Please return each of the entries that follow, unchanged in every word.

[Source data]
·····

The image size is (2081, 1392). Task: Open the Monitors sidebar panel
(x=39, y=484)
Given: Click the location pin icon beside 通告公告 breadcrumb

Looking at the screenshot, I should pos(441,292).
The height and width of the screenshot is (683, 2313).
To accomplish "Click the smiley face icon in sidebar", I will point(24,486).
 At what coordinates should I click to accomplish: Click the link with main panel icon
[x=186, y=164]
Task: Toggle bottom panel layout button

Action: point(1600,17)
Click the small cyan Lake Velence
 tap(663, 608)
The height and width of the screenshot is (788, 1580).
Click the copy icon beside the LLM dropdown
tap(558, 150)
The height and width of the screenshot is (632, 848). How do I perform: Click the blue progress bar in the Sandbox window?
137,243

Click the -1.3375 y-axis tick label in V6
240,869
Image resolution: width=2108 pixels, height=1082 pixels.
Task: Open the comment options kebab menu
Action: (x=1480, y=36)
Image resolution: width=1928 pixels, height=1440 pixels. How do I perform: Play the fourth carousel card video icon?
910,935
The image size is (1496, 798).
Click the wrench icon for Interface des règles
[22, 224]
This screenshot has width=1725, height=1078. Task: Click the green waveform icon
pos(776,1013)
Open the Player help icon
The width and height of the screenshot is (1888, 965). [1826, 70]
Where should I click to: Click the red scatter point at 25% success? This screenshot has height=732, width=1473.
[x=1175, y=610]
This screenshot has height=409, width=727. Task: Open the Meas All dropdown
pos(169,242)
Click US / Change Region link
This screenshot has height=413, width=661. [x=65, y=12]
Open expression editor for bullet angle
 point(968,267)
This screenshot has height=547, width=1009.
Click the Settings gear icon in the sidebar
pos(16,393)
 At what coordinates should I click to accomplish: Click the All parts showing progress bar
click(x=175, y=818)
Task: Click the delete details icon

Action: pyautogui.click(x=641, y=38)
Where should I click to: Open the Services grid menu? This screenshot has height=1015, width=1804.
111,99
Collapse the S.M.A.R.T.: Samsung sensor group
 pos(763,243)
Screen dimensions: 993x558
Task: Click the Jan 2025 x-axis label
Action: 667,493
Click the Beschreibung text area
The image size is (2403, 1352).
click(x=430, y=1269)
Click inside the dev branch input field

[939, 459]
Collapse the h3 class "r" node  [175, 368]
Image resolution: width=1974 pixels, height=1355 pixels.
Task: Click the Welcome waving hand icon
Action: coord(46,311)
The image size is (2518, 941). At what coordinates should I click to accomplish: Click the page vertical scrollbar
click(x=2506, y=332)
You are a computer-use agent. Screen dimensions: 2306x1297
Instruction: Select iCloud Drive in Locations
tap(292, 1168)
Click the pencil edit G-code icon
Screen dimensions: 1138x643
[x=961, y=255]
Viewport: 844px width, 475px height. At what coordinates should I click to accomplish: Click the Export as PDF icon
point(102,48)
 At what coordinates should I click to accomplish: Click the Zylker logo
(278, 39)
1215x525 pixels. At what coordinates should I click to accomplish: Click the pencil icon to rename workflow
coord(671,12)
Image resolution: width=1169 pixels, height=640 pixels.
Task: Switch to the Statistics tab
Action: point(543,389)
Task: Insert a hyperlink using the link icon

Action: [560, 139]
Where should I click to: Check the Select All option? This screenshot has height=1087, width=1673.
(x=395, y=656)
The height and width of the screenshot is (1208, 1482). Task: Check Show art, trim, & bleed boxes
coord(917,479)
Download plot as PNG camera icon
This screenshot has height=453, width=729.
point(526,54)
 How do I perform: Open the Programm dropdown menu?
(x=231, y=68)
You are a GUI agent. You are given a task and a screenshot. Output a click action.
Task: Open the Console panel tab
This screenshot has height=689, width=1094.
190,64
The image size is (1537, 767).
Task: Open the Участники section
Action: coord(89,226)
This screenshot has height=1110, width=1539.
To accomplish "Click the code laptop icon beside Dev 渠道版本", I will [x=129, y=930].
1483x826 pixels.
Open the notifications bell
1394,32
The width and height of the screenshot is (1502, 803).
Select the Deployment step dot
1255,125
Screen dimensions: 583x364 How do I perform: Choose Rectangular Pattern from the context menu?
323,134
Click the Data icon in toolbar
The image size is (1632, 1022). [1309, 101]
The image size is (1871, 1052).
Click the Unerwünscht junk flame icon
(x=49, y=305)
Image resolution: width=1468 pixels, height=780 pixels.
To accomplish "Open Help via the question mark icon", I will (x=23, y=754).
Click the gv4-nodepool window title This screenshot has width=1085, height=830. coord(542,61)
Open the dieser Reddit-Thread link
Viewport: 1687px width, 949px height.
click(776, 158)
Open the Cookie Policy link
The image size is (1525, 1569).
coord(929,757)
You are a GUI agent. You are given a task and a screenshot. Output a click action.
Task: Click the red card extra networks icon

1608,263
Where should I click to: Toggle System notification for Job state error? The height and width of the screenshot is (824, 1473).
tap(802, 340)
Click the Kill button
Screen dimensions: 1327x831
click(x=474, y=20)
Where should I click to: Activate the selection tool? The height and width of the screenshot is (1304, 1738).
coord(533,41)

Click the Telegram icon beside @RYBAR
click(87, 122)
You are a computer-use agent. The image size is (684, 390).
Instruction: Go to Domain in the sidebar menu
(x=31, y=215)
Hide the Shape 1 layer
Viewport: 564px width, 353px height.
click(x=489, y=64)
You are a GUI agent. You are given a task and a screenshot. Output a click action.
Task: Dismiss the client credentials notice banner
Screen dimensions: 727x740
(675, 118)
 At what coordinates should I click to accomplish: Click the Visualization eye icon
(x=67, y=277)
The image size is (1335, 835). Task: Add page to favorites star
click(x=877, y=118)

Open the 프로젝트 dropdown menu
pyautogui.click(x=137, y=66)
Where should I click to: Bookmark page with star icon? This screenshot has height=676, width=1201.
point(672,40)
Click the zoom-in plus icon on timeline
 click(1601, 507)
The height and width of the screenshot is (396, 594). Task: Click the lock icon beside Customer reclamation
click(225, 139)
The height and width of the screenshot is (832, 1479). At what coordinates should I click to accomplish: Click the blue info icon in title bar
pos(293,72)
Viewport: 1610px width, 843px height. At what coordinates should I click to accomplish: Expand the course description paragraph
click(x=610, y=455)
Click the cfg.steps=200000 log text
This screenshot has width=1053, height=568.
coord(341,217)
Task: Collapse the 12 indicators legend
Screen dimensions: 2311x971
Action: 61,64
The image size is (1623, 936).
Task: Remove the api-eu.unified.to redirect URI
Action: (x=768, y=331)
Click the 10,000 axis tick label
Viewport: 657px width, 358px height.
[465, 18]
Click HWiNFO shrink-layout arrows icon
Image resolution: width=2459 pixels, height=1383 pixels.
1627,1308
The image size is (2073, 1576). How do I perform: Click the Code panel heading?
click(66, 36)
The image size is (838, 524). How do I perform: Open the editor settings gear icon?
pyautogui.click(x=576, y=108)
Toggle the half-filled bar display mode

·····

▶ _EXPECTED OUTPUT_
The image size is (2081, 1392). Task: Open the Monitors sidebar panel
(x=39, y=484)
Given: Click the location pin icon beside 通告公告 breadcrumb

Looking at the screenshot, I should pos(441,292).
The height and width of the screenshot is (683, 2313).
To accomplish "Click the smiley face icon in sidebar", I will point(24,486).
 At what coordinates should I click to accomplish: Click the link with main panel icon
[x=186, y=164]
Task: Toggle bottom panel layout button

Action: point(1600,17)
Click the small cyan Lake Velence
 tap(663, 608)
The height and width of the screenshot is (788, 1580).
Click the copy icon beside the LLM dropdown
tap(558, 150)
The height and width of the screenshot is (632, 848). How do I perform: Click the blue progress bar in the Sandbox window?
137,243

Click the -1.3375 y-axis tick label in V6
240,869
Image resolution: width=2108 pixels, height=1082 pixels.
Task: Open the comment options kebab menu
Action: (x=1480, y=36)
Image resolution: width=1928 pixels, height=1440 pixels. How do I perform: Play the fourth carousel card video icon?
910,935
The image size is (1496, 798).
Click the wrench icon for Interface des règles
[22, 224]
This screenshot has width=1725, height=1078. Task: Click the green waveform icon
pos(776,1013)
Open the Player help icon
The width and height of the screenshot is (1888, 965). [1826, 70]
Where should I click to: Click the red scatter point at 25% success? This screenshot has height=732, width=1473.
[x=1175, y=610]
This screenshot has height=409, width=727. Task: Open the Meas All dropdown
pos(169,242)
Click US / Change Region link
This screenshot has height=413, width=661. [x=65, y=12]
Open expression editor for bullet angle
 point(968,267)
This screenshot has height=547, width=1009.
Click the Settings gear icon in the sidebar
pos(16,393)
 At what coordinates should I click to accomplish: Click the All parts showing progress bar
click(x=175, y=818)
Task: Click the delete details icon

Action: pyautogui.click(x=641, y=38)
Where should I click to: Open the Services grid menu? This screenshot has height=1015, width=1804.
111,99
Collapse the S.M.A.R.T.: Samsung sensor group
 pos(763,243)
Screen dimensions: 993x558
Task: Click the Jan 2025 x-axis label
Action: 667,493
Click the Beschreibung text area
The image size is (2403, 1352).
click(x=430, y=1269)
Click inside the dev branch input field

[939, 459]
Collapse the h3 class "r" node  [175, 368]
Image resolution: width=1974 pixels, height=1355 pixels.
Task: Click the Welcome waving hand icon
Action: coord(46,311)
The image size is (2518, 941). At what coordinates should I click to accomplish: Click the page vertical scrollbar
click(x=2506, y=332)
You are a computer-use agent. Screen dimensions: 2306x1297
Instruction: Select iCloud Drive in Locations
tap(292, 1168)
Click the pencil edit G-code icon
Screen dimensions: 1138x643
[x=961, y=255]
Viewport: 844px width, 475px height. At what coordinates should I click to accomplish: Click the Export as PDF icon
point(102,48)
 At what coordinates should I click to accomplish: Click the Zylker logo
(278, 39)
1215x525 pixels. At what coordinates should I click to accomplish: Click the pencil icon to rename workflow
coord(671,12)
Image resolution: width=1169 pixels, height=640 pixels.
Task: Switch to the Statistics tab
Action: point(543,389)
Task: Insert a hyperlink using the link icon

Action: [560, 139]
Where should I click to: Check the Select All option? This screenshot has height=1087, width=1673.
(x=395, y=656)
The height and width of the screenshot is (1208, 1482). Task: Check Show art, trim, & bleed boxes
coord(917,479)
Download plot as PNG camera icon
This screenshot has height=453, width=729.
point(526,54)
 How do I perform: Open the Programm dropdown menu?
(x=231, y=68)
You are a GUI agent. You are given a task and a screenshot. Output a click action.
Task: Open the Console panel tab
This screenshot has height=689, width=1094.
190,64
The image size is (1537, 767).
Task: Open the Участники section
Action: coord(89,226)
This screenshot has height=1110, width=1539.
To accomplish "Click the code laptop icon beside Dev 渠道版本", I will [x=129, y=930].
1483x826 pixels.
Open the notifications bell
1394,32
The width and height of the screenshot is (1502, 803).
Select the Deployment step dot
1255,125
Screen dimensions: 583x364 How do I perform: Choose Rectangular Pattern from the context menu?
323,134
Click the Data icon in toolbar
The image size is (1632, 1022). [1309, 101]
The image size is (1871, 1052).
Click the Unerwünscht junk flame icon
(x=49, y=305)
Image resolution: width=1468 pixels, height=780 pixels.
To accomplish "Open Help via the question mark icon", I will (x=23, y=754).
Click the gv4-nodepool window title This screenshot has width=1085, height=830. coord(542,61)
Open the dieser Reddit-Thread link
Viewport: 1687px width, 949px height.
click(776, 158)
Open the Cookie Policy link
The image size is (1525, 1569).
coord(929,757)
You are a GUI agent. You are given a task and a screenshot. Output a click action.
Task: Click the red card extra networks icon

1608,263
Where should I click to: Toggle System notification for Job state error? The height and width of the screenshot is (824, 1473).
tap(802, 340)
Click the Kill button
Screen dimensions: 1327x831
click(x=474, y=20)
Where should I click to: Activate the selection tool? The height and width of the screenshot is (1304, 1738).
coord(533,41)

Click the Telegram icon beside @RYBAR
click(87, 122)
You are a computer-use agent. The image size is (684, 390).
Instruction: Go to Domain in the sidebar menu
(x=31, y=215)
Hide the Shape 1 layer
Viewport: 564px width, 353px height.
click(x=489, y=64)
You are a GUI agent. You are given a task and a screenshot. Output a click action.
Task: Dismiss the client credentials notice banner
Screen dimensions: 727x740
(675, 118)
 At what coordinates should I click to accomplish: Click the Visualization eye icon
(x=67, y=277)
The image size is (1335, 835). Task: Add page to favorites star
click(x=877, y=118)

Open the 프로젝트 dropdown menu
pyautogui.click(x=137, y=66)
Where should I click to: Bookmark page with star icon? This screenshot has height=676, width=1201.
point(672,40)
Click the zoom-in plus icon on timeline
 click(1601, 507)
The height and width of the screenshot is (396, 594). Task: Click the lock icon beside Customer reclamation
click(225, 139)
The height and width of the screenshot is (832, 1479). At what coordinates should I click to accomplish: Click the blue info icon in title bar
pos(293,72)
Viewport: 1610px width, 843px height. At what coordinates should I click to accomplish: Expand the course description paragraph
click(x=610, y=455)
Click the cfg.steps=200000 log text
This screenshot has width=1053, height=568.
coord(341,217)
Task: Collapse the 12 indicators legend
Screen dimensions: 2311x971
Action: 61,64
The image size is (1623, 936).
Task: Remove the api-eu.unified.to redirect URI
Action: (x=768, y=331)
Click the 10,000 axis tick label
Viewport: 657px width, 358px height.
[465, 18]
Click HWiNFO shrink-layout arrows icon
Image resolution: width=2459 pixels, height=1383 pixels.
1627,1308
The image size is (2073, 1576). How do I perform: Click the Code panel heading?
click(66, 36)
The image size is (838, 524). How do I perform: Open the editor settings gear icon?
pyautogui.click(x=576, y=108)
Toggle the half-filled bar display mode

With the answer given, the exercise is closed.